— Только то, что вы можете по вашему произволу не пользоваться вашими правами, но не имеете права пренебрегать вашими обязанностями… Если вы можете дарить ваши деньги мужу, то не можете дарить ему денег вашей дочери…
— Это-то меня и побуждает начать с ним серьезный разговор, — грустно заметила Конкордия Васильевна.
— И это необходимо… Это прямо естественно, что вы, наконец, пожелали узнать положение ваших дел, которые, как вам справедливо кажется, ведутся не особенно тщательно и аккуратно…
— Да, да, я так и сделаю… — заспешила графиня и переменила разговор.
Совет Надежды Николаевны Ботт вызвал в уме графини Конкордии окончательное решение.
«Она должна действовать так, иначе поступать ей нельзя, не жертвуя интересами своей дочери, рискующей остаться после ее смерти нищей, — думала она, — надо положить предел расточительности безумца».
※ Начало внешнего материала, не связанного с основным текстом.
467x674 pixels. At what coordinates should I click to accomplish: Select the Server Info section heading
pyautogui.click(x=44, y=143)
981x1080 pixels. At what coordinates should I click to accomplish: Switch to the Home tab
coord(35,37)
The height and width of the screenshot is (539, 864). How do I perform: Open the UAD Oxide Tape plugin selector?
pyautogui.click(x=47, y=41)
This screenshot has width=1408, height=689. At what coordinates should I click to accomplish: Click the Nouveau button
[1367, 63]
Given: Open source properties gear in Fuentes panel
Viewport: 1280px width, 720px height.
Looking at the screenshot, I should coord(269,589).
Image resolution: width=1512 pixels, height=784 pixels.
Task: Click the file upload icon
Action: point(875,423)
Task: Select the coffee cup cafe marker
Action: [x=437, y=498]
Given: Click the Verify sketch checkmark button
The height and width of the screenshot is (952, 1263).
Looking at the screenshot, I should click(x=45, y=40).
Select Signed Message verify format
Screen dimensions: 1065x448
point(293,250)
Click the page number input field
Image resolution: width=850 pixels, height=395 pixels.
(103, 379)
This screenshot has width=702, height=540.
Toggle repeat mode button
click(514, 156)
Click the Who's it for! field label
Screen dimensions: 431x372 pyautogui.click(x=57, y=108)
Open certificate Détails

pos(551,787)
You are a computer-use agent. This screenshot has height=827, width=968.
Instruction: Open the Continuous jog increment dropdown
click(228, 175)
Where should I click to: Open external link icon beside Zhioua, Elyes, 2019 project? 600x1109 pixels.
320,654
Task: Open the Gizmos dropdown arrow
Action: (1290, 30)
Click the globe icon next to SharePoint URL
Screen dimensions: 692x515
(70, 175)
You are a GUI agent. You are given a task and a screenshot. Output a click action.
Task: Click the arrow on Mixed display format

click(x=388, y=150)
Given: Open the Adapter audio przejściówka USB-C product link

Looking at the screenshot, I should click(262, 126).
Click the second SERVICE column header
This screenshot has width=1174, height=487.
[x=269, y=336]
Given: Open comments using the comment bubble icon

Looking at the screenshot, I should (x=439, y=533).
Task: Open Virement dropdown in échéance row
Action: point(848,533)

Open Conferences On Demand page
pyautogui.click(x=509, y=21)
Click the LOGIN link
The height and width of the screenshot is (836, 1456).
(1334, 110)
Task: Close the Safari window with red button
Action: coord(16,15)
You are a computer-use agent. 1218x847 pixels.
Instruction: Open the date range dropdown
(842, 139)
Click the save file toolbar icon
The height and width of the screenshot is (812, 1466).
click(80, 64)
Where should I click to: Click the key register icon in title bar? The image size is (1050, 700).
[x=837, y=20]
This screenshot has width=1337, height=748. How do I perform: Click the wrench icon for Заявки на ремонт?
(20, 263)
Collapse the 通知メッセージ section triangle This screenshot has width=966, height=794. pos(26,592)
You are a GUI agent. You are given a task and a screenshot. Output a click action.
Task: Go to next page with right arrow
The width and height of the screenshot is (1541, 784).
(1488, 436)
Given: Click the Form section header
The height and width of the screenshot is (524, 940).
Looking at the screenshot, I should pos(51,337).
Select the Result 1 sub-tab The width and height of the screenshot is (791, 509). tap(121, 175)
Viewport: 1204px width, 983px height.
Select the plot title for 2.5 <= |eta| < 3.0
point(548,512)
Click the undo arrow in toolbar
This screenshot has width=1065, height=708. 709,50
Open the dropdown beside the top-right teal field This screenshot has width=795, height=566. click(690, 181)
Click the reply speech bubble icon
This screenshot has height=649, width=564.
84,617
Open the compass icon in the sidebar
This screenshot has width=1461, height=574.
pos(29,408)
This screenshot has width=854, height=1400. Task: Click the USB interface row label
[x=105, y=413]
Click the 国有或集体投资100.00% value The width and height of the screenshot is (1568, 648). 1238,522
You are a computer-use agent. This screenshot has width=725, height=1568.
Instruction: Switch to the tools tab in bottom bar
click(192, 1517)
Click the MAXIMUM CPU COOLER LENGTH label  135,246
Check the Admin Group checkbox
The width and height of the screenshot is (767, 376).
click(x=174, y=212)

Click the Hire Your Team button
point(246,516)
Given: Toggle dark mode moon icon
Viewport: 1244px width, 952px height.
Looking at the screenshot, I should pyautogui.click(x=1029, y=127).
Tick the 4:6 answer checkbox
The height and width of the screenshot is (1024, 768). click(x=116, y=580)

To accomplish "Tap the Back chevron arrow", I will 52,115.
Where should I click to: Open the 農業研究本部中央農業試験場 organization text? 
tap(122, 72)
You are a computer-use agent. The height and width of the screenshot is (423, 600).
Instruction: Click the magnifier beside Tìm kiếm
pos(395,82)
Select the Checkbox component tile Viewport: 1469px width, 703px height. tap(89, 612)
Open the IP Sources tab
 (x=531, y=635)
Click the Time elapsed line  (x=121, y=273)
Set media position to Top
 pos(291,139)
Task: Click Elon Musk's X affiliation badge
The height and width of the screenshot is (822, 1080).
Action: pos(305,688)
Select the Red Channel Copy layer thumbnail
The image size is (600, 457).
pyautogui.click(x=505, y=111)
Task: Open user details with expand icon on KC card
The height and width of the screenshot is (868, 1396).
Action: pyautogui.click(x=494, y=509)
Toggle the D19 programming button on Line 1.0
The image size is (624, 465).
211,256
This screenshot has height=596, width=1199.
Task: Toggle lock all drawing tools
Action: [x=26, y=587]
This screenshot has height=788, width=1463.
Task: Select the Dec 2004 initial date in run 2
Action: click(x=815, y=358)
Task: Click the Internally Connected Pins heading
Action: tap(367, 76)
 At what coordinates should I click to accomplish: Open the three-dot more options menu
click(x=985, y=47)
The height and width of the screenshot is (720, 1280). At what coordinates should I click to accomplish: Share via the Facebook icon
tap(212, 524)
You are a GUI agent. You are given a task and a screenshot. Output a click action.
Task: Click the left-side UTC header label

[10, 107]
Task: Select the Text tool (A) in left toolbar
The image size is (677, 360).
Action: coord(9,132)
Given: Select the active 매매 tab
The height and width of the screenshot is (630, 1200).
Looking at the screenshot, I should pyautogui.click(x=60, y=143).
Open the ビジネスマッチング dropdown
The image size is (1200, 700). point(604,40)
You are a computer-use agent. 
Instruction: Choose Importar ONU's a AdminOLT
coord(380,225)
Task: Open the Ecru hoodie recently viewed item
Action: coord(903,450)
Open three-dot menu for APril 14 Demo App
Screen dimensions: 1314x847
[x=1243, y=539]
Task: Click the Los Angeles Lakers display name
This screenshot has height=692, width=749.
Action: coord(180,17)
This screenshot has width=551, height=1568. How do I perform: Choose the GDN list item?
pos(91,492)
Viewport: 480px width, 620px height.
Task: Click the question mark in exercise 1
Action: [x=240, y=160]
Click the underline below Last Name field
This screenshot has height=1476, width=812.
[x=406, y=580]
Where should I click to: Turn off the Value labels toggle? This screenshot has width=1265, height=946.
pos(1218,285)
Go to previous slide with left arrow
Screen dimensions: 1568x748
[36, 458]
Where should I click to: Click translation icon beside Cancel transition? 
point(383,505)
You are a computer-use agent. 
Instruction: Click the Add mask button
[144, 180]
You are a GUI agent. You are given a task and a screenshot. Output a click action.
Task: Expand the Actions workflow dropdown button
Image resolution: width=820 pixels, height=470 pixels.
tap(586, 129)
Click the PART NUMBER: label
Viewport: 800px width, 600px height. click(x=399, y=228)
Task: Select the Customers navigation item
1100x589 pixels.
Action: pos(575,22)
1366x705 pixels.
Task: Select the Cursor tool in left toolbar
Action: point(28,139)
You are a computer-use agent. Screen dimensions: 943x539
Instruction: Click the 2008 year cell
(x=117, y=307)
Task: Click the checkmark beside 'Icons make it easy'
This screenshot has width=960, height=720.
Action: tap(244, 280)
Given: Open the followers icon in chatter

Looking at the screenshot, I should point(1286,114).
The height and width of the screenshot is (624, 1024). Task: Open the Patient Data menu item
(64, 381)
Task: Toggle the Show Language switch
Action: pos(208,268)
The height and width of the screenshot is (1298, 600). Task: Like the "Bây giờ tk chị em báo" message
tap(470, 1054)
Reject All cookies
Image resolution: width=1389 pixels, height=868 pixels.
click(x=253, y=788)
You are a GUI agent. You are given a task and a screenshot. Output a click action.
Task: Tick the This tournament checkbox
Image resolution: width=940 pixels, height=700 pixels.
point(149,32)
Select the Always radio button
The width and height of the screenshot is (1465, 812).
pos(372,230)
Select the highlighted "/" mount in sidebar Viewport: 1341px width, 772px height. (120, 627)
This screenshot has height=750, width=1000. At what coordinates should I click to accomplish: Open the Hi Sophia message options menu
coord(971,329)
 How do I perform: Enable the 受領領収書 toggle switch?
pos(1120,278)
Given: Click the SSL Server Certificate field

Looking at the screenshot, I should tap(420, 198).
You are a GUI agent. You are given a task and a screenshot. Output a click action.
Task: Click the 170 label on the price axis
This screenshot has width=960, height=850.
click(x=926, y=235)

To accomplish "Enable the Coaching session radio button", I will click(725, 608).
Случай к разговору вскоре представился.
Граф Владимир Петрович, видимо, утомленный каждодневными оргиями, остался целый день дома.
Он обедал с женой и с дочерью.
После обеда в гостиной он подозвал к себе маленькую Кору и с несвойственной ему трогательной нежностью стал ласкать ее.
Кроткий ласковый ребенок естественно поддался ласкам отца.
Графиня Конкордия, сидевшая в уголку с каким-то вязаньем в руках, издали наблюдала эту сцену.
Это единение контрастов — чистое, невинное создание, не ведающее еще и жизни, а не только тех ее сторон, в которых, как в омут, погружен был ее отец в погоне за житейскими наслаждениями — представляло трогательную картину.
Граф взял дочь на руки.
Он ее качал и целовал, играл с нею, как бы наслаждаясь чистотой и спокойствием ее души, которые составляют удел чистой совести.
Маленькая Кора сперва застенчиво и нерешительно относилась к этим ласкам, не привыкши к ним со стороны того, кого мать приказывала ей называть «папа» — этого дяди с прекрасным хотя и усталым лицом, которое она нечасто видела склоненным над ее колыбелью.
Но вскоре она освоилась, сделалась ласковее и фамильярнее и через какие-нибудь полчаса уже со звонким смехом, радостная и довольная, перебегала от отца к матери.
Конкордия Васильевна была тронута этими минутами до глубины души.
— Неужели это дитя победит своего отца и возвратит матери мужа! — мелькнуло на мгновение в уме графини, но именно только на мгновение.
Около получаса отцовских излияний утомили графа.
Для этой беспокойной натуры, для этого больного сердца была постоянная необходимость смены впечатлений.
Он воспользовался тем, что Кора отбежала к матери и сам подошел к своей жене с каким-то заискивающе нежным видом.